Afinal, aquele poderia ser o início de um novo começo. Essa esperança afastava
para longe dele o fantasma da depressão que estava rondando pelo ambiente,
apenas aguardando um momento de fraqueza humana para dominar a mente e o corpo
de Fernando. Como a depressão e sua irmã, a angustia, viram que aquele homem
forte não se deixaria abater, fizeram as malas e foram embora, à procura de
mentes mais fracas na qual pudessem fazer morada. Com isso, deixaram Fernando
em paz e tranquilidade para viver seus novos planos. Era como se olhos de águia,
asas de gavião e garras de tigre — que nem ele mesmo sabia que possuía —
começassem a nascer em seu corpo, demonstrando uma fortaleza de alma que
surpreendeu a todos: à equipe médica, a família, aos amigos e, principalmente,
a ele próprio.
Enquanto
caminhava pelos jardins do hospital, aproveitava para observar o vigor e vitalidade
com que crescem as plantas Via a exuberância com que as flores desabrochavam e
a intensidade do perfume que elas exalavam e tudo isso o inspirava. Pensava
também nas partidas de futebol que jogara com os amigos. No esporte aprendera a
perder e aprendera a ganhar.
Falava
abertamente de seus planos com os médicos e enfermeiros e eles lhe
incentivavam. No ambiente hospitalar teve contato com várias modalidades de
esportes. Em setembro, assistia a uma corrida de atletas em cadeira de rodas...
Um despertar surgiu em sua mente. As coisas tornaram-se muito claras para ele.
“É isso que eu quero fazer”, pensou. Dali a cinco meses aconteceria a corrida
de São Silvestre e ele já se via nessa corrida. Falou de seu desejo com a
família. Esta he impôs mil obstáculos: “Você nunca treinou” “Você não está
preparado” “Ainda está em tratamento” “Ainda há doze pinos na sua coluna”.
Fernando fechou os ouvidos a todas essas sugestões negativas e correu em busca
da realização de mais esse sonho.

TAREFA A:
No texto sobre Fernando, em qual corrida ele já se via participando?
TAREFA B:
Repita fielmente o trecho do texto sobre Fernando que se abre com as palavras "Um despertar surgiu" e se fecha com "mais esse sonho.".
TAREFA C:
Dê sequência ao texto sobre Fernando a partir da última frase apresentada.
As linhas a seguir não têm relação com o texto sobre Fernando.

OS DADOS:
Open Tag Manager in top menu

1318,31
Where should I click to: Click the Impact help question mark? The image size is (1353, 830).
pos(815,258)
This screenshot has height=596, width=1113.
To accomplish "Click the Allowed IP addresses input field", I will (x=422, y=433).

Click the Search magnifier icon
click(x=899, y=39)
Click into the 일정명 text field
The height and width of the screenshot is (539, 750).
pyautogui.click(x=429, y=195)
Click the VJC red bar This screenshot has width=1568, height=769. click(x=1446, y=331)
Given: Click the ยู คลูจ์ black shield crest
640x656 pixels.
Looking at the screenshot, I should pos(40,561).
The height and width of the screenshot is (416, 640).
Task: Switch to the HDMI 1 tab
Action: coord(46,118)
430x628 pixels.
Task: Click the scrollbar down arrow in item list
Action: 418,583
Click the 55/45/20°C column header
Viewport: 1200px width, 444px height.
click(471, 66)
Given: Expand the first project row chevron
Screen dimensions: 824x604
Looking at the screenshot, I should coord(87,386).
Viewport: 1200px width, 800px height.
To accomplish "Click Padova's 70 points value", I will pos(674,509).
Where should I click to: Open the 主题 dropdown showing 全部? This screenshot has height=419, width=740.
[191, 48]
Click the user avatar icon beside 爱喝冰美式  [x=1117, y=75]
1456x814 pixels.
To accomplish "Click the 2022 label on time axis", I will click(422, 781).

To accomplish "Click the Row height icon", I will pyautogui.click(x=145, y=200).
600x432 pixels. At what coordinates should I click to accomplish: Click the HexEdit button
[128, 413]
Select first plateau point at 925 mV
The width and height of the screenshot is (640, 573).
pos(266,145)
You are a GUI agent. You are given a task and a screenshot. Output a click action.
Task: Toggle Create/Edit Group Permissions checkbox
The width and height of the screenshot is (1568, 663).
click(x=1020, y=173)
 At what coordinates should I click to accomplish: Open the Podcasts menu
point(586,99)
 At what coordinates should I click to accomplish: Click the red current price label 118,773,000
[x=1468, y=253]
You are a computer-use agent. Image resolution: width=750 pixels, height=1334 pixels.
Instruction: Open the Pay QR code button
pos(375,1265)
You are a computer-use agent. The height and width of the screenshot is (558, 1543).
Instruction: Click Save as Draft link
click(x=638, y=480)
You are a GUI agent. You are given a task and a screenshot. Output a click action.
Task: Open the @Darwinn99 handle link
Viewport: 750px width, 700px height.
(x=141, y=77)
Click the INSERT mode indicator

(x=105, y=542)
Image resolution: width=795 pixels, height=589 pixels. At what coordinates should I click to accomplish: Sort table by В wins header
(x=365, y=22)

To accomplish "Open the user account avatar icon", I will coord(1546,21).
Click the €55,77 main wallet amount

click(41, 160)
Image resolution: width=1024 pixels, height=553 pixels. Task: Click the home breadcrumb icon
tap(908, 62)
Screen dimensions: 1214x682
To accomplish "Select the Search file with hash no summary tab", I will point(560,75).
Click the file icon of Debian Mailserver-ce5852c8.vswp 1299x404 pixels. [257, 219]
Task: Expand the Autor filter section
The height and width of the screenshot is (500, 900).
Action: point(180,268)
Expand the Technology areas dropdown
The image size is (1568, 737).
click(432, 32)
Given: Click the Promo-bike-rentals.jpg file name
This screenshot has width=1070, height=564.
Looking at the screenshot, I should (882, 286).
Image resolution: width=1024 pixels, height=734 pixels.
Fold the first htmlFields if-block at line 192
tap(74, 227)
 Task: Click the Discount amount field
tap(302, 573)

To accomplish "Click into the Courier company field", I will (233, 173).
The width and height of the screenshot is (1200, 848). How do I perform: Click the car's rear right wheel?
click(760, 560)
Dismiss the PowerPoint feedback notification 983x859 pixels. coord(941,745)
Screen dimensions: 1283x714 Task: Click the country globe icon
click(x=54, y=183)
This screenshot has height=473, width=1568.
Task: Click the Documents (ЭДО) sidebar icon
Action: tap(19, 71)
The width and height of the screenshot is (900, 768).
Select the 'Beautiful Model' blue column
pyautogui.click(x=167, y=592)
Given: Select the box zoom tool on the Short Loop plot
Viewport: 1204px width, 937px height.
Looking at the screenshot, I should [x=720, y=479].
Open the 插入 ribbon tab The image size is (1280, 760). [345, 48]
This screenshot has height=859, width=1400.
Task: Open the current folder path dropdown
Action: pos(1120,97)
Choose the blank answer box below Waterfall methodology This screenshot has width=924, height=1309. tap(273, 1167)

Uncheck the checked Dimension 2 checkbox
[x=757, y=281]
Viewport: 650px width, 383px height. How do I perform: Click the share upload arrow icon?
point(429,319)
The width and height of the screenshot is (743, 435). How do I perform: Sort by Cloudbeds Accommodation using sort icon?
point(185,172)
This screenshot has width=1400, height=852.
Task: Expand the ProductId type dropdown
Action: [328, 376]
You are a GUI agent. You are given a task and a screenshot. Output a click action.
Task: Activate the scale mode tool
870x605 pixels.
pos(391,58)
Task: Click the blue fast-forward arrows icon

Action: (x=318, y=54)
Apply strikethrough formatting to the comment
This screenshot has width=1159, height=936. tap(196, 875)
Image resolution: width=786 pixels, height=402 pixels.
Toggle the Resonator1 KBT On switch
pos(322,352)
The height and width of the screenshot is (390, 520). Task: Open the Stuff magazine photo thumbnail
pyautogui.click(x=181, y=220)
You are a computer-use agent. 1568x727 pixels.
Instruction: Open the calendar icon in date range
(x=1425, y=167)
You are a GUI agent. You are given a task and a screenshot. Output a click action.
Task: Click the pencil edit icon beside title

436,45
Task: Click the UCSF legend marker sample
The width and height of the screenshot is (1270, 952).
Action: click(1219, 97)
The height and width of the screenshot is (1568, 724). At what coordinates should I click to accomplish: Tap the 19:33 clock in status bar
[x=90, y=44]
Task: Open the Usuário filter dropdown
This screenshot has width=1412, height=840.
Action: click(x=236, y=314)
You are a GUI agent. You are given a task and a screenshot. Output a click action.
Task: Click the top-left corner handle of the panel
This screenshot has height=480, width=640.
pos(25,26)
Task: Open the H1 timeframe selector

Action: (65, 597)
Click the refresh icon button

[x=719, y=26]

RESPOSTA A:
Na corrida de São Silvestre.

RESPOSTA B:
Um despertar surgiu em sua mente. As coisas tornaram-se muito claras para ele.
“É isso que eu quero fazer”, pensou. Dali a cinco meses aconteceria a corrida
de São Silvestre e ele já se via nessa corrida. Falou de seu desejo com a
família. Esta he impôs mil obstáculos: “Você nunca treinou” “Você não está
preparado” “Ainda está em tratamento” “Ainda há doze pinos na sua coluna”.
Fernando fechou os ouvidos a todas essas sugestões negativas e correu em busca
da realização de mais esse sonho.

RESPOSTA C:
No
dia 31 de dezembro, lá estava ele, todo empolgado, correndo na São Silvestre.
As dificuldades como já eram de se esperar, foram inúmeras. Não estava ainda acostumado
com a cadeira de rodas, o pneu furou durante o percurso, a escolha errada das
luvas fez com que suas mãos sangrassem. Entretanto, quando cruzou a linha de
chegada ele soube que havia dando um grande passo em direção a vitória, mais
ainda, soube que, mesmo não chegando em primeiro lugar, conseguira uma das
maiores vitórias de sua vida.
Depois
disso, Fernando começou a achar que a corrida em cadeira de rodas não oferecia
mais tantos desafios e resolveu trocar a modalidade pela canoagem. Foi para
frente do computador e procurou nos sites de busca por um professor de
canoagem. Achou uma professora chamada Diana. Ligou para ela e, sem dizer que
era paraplégico, disse-lhe que gostaria de fazer aulas de canoagem. Marcaram um
encontro no local de trabalho de Diana. Ao final ligação, após acertarem todos
os detalhes da visita foi que Fernando lhe disse que estava com 12 pinos na
coluna e que suas pernas não estavam se mexendo. A professora, do outro lado,
da linha ficou sem fala por alguns segundos, depois se recuperou e disse: “Tudo
bem. Pode vir”.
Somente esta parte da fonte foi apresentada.